# PAGE TEXT
==*==

I tried the lights again, then sat on the bed in the dark. Where was I, not literally, but in relation to reality as I understood it? And more important, why? Where was the rest of the world with all its people? The darkness closed around me like a fleece coat. Soon it might stifle me. The night could last forever. The night was vast and I was a speck: that was the lesson of great literature and I knew it well. No one would find me in its vastness. No one would think of looking here, in Orkos. Why had I done this, left home to sit in a dark room in an endless night in a deserted town in the middle of the Aegean Sea? Ariadne was discovered and saved by Dionysus, but I had no such expectations.

I remembered a door that opened onto a tiny balcony, just large enough for one person to stand on. I groped around until I found the knob and stepped out. Light! Way up above, the moon. I almost wept with relief. It didn’t light up much—there wasn’t much to light up—but I could make out the silhouettes of a few sagging trees, a few right angles that must have been the rooftops of the other rooms below. There was still the moon. Perhaps there might still be the sun as well. It just might be that morning would come, and with it, light.

Nothing remained to do but lie down and wait for sleep, and for light to return. With luck, the world would not always be so dark. Never again, I vowed. If I outlive this darkness I’ll never leave home again.

Orkos, the endless dark, the unknown, the isolation, the helplessness, the nightmare of travel in its purest form. Now I knew what I had always dreaded.

==*==

# RECORDED DATA

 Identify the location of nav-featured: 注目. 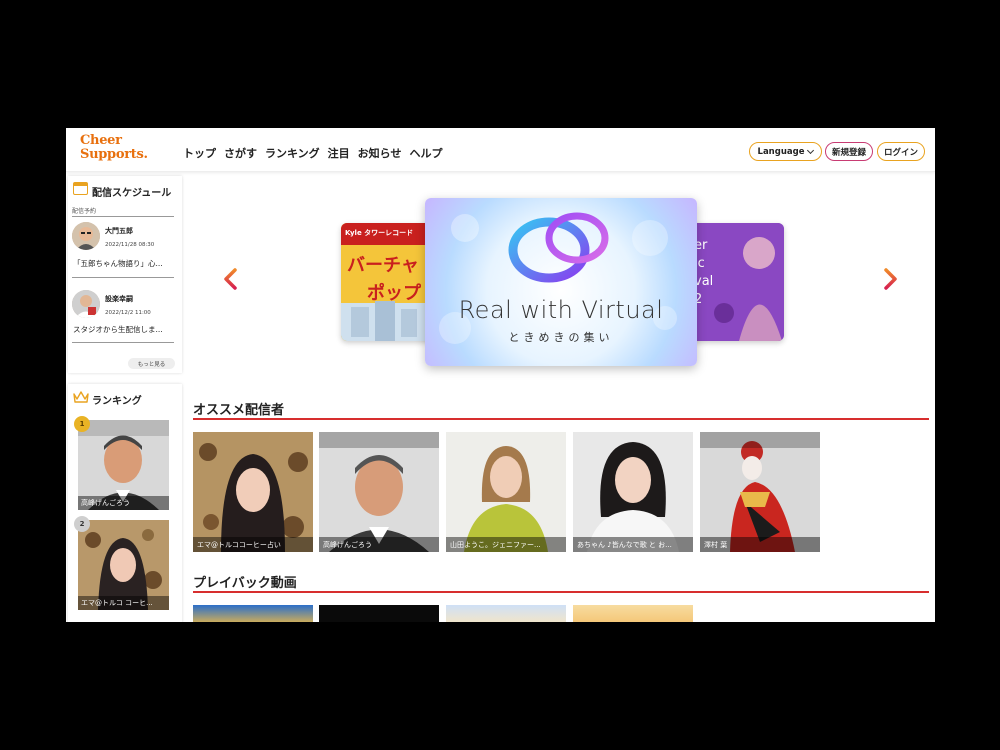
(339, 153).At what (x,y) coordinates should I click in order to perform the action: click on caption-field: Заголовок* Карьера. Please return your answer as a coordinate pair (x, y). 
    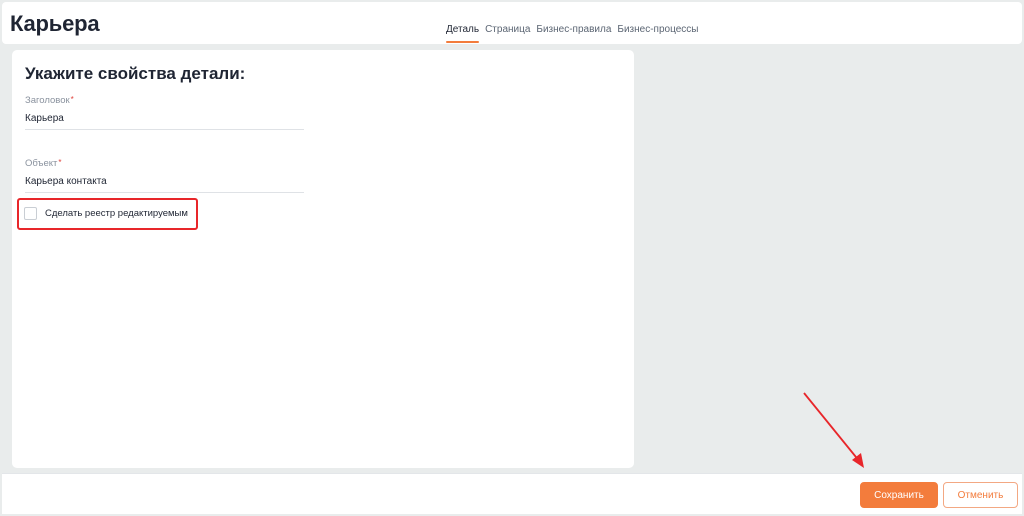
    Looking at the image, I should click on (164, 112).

==*==

# REQUIRED ACTIONS
(1) Reproduce the passage about the night in Orkos word for word, beginning with the words "I remembered a" and stopping after "leave home again.".
(2) Carry on the passage about the night in Orkos from its final sentence.

# ANSWERS GIVEN
(1)
I remembered a door that opened onto a tiny balcony, just large enough for one person to stand on. I groped around until I found the knob and stepped out. Light! Way up above, the moon. I almost wept with relief. It didn’t light up much—there wasn’t much to light up—but I could make out the silhouettes of a few sagging trees, a few right angles that must have been the rooftops of the other rooms below. There was still the moon. Perhaps there might still be the sun as well. It just might be that morning would come, and with it, light.

Nothing remained to do but lie down and wait for sleep, and for light to return. With luck, the world would not always be so dark. Never again, I vowed. If I outlive this darkness I’ll never leave home again.

(2)
And after much meandering, the closing pages:

When I was eleven I began a novel about twin girls. It was a crime novel: a body, a hotel room. I was fascinated by hotels though I had never stayed in one. To stay in a hotel seemed the pinnacle of glamour and sophistication. At that age, indeed well into adulthood, until I actually stayed in one, I dreamed of hotels. I longed to stay in a real hotel with a front desk and a lobby with armchairs and carpets and potted plants and uniformed bellhops.

Since it was not from experience, it was probably from the movies that I got the idea of what a hotel, a four or five-star hotel, and its lobby should look like. The management would be visible and haughty and uniformed and the lobby active with guests yet serenely dignified, the kind of hotel a character in a 1940s movie would check into, where the bellboy would follow in the elevator with the bags and lead the guest to an ample suite, fling open the windows and unobtrusively accept a tip. Then the guest would hurriedly make an important phone call or receive a visit from a mysterious stranger, or alternatively from some thugs sent to threaten him or beat him up, and if the latter he would awaken, dazed, send for Room Service and soon a wheeled tray would arrive with a bottle of champagne and a huge silver dome covering the meal; or if he never awakened from the beating, a maid in a white ruffled apron and cap would discover his body when she came in with a pile of towels and would start to scream. My novel would take place in a hotel like that.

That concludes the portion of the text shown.